_WHAT NEEDS TO BE DONE_
From the first line to the last, restate the data word for word.

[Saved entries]

--- START ---

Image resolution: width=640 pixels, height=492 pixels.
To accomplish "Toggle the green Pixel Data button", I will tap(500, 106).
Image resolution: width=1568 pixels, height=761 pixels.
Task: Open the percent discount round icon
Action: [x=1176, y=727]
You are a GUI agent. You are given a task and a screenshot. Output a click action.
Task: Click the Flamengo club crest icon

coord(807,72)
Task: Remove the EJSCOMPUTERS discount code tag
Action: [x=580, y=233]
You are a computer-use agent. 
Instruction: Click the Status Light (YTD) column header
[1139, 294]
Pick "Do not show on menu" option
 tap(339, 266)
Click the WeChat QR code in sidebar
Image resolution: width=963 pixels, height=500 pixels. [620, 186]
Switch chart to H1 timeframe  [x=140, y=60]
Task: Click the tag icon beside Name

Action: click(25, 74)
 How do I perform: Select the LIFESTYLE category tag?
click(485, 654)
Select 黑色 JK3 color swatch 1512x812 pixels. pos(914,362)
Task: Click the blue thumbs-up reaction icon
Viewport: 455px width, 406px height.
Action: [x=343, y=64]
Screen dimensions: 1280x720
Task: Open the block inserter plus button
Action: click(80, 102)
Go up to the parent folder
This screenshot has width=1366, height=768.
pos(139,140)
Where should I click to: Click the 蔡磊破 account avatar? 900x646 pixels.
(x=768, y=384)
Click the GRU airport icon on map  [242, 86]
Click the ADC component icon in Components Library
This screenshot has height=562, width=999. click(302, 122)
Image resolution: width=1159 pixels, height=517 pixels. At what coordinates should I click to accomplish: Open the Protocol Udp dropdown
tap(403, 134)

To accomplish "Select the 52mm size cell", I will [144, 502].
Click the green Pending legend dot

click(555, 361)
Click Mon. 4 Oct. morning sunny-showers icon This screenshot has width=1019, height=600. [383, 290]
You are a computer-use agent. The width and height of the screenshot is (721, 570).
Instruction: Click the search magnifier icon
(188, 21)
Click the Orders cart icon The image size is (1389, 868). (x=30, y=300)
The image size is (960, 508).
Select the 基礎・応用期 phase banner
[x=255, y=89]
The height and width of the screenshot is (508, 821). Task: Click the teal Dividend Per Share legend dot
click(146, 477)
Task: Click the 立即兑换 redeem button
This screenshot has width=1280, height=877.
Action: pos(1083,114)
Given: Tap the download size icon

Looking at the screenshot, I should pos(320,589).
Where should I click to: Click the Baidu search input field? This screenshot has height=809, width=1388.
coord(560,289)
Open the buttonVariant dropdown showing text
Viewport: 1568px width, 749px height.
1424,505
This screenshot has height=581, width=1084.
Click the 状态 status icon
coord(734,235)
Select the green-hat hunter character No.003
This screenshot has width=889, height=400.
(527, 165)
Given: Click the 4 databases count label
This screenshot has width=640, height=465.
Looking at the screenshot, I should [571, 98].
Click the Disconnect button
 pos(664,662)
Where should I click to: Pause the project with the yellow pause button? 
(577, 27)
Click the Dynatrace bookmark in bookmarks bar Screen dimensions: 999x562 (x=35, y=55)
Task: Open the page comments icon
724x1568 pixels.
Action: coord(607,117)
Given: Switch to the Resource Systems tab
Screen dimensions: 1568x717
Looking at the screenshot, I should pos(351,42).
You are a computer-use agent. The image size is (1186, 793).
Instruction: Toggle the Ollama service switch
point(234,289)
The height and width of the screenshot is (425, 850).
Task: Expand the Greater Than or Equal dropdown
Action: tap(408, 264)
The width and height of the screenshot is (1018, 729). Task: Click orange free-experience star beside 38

--- END ---

_SOLUTION TO THIS PROBLEM_
Image resolution: width=640 pixels, height=492 pixels.
To accomplish "Toggle the green Pixel Data button", I will tap(500, 106).
Image resolution: width=1568 pixels, height=761 pixels.
Task: Open the percent discount round icon
Action: [x=1176, y=727]
You are a GUI agent. You are given a task and a screenshot. Output a click action.
Task: Click the Flamengo club crest icon

coord(807,72)
Task: Remove the EJSCOMPUTERS discount code tag
Action: [x=580, y=233]
You are a computer-use agent. 
Instruction: Click the Status Light (YTD) column header
[1139, 294]
Pick "Do not show on menu" option
 tap(339, 266)
Click the WeChat QR code in sidebar
Image resolution: width=963 pixels, height=500 pixels. [620, 186]
Switch chart to H1 timeframe  [x=140, y=60]
Task: Click the tag icon beside Name

Action: click(25, 74)
 How do I perform: Select the LIFESTYLE category tag?
click(485, 654)
Select 黑色 JK3 color swatch 1512x812 pixels. pos(914,362)
Task: Click the blue thumbs-up reaction icon
Viewport: 455px width, 406px height.
Action: [x=343, y=64]
Screen dimensions: 1280x720
Task: Open the block inserter plus button
Action: click(80, 102)
Go up to the parent folder
This screenshot has width=1366, height=768.
pos(139,140)
Where should I click to: Click the 蔡磊破 account avatar? 900x646 pixels.
(x=768, y=384)
Click the GRU airport icon on map  [242, 86]
Click the ADC component icon in Components Library
This screenshot has height=562, width=999. click(302, 122)
Image resolution: width=1159 pixels, height=517 pixels. At what coordinates should I click to accomplish: Open the Protocol Udp dropdown
tap(403, 134)

To accomplish "Select the 52mm size cell", I will [144, 502].
Click the green Pending legend dot

click(555, 361)
Click Mon. 4 Oct. morning sunny-showers icon This screenshot has width=1019, height=600. [383, 290]
You are a computer-use agent. The width and height of the screenshot is (721, 570).
Instruction: Click the search magnifier icon
(188, 21)
Click the Orders cart icon The image size is (1389, 868). (x=30, y=300)
The image size is (960, 508).
Select the 基礎・応用期 phase banner
[x=255, y=89]
The height and width of the screenshot is (508, 821). Task: Click the teal Dividend Per Share legend dot
click(146, 477)
Task: Click the 立即兑换 redeem button
This screenshot has width=1280, height=877.
Action: pos(1083,114)
Given: Tap the download size icon

Looking at the screenshot, I should pos(320,589).
Where should I click to: Click the Baidu search input field? This screenshot has height=809, width=1388.
coord(560,289)
Open the buttonVariant dropdown showing text
Viewport: 1568px width, 749px height.
1424,505
This screenshot has height=581, width=1084.
Click the 状态 status icon
coord(734,235)
Select the green-hat hunter character No.003
This screenshot has width=889, height=400.
(527, 165)
Given: Click the 4 databases count label
This screenshot has width=640, height=465.
Looking at the screenshot, I should [571, 98].
Click the Disconnect button
 pos(664,662)
Where should I click to: Pause the project with the yellow pause button? 
(577, 27)
Click the Dynatrace bookmark in bookmarks bar Screen dimensions: 999x562 (x=35, y=55)
Task: Open the page comments icon
724x1568 pixels.
Action: coord(607,117)
Given: Switch to the Resource Systems tab
Screen dimensions: 1568x717
Looking at the screenshot, I should pos(351,42).
You are a computer-use agent. The image size is (1186, 793).
Instruction: Toggle the Ollama service switch
point(234,289)
The height and width of the screenshot is (425, 850).
Task: Expand the Greater Than or Equal dropdown
Action: tap(408, 264)
The width and height of the screenshot is (1018, 729). Task: Click orange free-experience star beside 38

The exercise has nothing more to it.